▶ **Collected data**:

────────────────────

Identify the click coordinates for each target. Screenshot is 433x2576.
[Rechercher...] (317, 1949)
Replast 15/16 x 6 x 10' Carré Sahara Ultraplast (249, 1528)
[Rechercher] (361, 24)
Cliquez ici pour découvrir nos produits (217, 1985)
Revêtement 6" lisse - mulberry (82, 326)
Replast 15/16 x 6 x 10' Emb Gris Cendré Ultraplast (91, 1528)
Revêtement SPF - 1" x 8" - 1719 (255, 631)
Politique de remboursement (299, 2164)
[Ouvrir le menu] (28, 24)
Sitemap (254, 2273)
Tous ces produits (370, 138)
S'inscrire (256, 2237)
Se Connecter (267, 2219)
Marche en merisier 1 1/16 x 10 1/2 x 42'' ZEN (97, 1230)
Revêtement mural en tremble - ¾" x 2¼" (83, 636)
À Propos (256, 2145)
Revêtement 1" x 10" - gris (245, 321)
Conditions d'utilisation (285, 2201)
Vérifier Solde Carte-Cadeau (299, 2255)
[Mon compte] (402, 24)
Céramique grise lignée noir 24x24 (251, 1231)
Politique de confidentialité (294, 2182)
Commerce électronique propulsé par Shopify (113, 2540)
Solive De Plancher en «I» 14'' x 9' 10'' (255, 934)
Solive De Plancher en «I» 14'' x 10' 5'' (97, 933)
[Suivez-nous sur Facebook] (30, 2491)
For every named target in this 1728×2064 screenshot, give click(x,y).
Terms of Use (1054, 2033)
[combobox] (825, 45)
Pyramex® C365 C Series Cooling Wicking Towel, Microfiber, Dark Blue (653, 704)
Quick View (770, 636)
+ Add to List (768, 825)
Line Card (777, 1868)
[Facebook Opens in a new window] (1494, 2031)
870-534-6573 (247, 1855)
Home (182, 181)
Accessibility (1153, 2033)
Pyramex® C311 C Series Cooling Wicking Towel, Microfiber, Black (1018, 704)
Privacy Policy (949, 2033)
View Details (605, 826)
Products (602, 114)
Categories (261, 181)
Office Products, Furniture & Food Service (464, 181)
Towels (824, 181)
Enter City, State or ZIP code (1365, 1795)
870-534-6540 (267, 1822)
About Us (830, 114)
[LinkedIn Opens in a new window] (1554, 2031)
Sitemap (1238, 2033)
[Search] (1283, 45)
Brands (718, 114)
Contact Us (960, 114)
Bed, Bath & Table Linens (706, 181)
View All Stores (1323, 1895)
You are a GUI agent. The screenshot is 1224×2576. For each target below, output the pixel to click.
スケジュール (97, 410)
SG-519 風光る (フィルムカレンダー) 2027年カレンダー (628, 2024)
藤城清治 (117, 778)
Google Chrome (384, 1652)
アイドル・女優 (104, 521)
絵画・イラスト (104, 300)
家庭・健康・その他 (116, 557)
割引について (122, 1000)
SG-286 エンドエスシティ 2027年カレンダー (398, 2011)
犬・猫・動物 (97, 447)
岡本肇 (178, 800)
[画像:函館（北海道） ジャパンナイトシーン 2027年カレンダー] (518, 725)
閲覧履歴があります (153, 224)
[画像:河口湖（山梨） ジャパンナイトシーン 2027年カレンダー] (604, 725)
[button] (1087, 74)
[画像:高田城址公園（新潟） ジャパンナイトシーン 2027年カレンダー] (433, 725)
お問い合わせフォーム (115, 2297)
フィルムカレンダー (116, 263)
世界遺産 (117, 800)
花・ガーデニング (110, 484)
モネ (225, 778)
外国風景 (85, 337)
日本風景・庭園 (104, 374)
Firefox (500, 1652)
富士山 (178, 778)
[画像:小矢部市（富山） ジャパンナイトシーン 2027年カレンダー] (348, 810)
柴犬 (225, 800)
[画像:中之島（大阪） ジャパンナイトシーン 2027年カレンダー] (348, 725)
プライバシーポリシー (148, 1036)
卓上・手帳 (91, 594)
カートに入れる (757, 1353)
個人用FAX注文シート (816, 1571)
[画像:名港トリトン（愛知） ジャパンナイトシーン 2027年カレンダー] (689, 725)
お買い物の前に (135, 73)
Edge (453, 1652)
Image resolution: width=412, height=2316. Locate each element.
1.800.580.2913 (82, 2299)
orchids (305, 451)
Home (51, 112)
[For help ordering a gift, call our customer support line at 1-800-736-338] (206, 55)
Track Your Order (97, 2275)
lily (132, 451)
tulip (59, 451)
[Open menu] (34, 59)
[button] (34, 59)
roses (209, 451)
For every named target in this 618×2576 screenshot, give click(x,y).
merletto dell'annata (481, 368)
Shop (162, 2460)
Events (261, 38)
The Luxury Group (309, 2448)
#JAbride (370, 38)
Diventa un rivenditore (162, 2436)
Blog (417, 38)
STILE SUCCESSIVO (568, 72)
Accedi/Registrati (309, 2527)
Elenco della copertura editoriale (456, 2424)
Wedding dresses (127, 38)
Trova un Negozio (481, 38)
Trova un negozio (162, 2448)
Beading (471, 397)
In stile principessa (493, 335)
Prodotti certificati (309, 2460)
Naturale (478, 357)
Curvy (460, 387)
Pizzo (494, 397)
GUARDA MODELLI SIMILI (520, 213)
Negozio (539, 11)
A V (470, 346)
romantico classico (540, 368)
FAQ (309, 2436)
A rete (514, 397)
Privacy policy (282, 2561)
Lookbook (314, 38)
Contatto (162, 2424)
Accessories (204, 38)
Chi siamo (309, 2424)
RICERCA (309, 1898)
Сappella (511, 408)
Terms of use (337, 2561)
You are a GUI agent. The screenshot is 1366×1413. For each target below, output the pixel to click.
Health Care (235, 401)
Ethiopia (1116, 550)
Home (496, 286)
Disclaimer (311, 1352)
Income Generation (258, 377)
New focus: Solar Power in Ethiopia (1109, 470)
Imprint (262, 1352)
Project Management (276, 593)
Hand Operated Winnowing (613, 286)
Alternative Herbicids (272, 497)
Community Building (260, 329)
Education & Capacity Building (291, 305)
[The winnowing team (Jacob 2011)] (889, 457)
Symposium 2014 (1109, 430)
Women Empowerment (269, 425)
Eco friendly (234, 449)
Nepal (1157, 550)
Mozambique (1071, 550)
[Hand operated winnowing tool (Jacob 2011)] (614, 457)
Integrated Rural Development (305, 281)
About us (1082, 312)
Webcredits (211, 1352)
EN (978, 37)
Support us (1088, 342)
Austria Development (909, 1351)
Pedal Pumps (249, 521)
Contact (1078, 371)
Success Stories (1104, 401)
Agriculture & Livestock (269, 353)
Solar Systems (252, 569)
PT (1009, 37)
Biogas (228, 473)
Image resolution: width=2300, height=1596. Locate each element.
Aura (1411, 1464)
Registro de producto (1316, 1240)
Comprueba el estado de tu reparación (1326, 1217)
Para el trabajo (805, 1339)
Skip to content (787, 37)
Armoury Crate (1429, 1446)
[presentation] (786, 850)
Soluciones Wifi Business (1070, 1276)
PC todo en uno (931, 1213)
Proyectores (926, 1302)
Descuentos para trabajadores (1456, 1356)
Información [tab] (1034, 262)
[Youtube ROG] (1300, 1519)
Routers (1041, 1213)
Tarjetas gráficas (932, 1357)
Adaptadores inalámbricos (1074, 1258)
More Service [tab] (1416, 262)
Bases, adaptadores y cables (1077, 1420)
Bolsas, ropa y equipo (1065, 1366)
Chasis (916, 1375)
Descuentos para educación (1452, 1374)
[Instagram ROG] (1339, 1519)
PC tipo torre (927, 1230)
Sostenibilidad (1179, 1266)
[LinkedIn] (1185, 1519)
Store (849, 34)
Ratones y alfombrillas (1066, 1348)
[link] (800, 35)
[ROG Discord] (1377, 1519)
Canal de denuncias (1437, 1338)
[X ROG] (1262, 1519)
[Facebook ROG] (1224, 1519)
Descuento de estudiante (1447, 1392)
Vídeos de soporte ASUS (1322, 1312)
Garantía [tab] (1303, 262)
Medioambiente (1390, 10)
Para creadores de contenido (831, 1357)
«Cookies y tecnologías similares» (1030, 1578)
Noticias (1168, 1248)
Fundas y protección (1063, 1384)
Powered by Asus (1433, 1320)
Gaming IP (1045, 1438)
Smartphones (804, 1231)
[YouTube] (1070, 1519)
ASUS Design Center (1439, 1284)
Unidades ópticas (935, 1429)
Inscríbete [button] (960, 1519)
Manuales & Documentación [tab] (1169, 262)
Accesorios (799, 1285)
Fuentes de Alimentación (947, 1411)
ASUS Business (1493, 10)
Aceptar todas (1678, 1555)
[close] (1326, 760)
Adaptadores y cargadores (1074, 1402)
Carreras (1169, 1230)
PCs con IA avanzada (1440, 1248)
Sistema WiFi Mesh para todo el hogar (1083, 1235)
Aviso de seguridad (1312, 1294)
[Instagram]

────────────────────

▶ **Task to carry out**:
Find how many lines of the entries contain "Image". Respond with the number only.

▶ **Task answer**:
2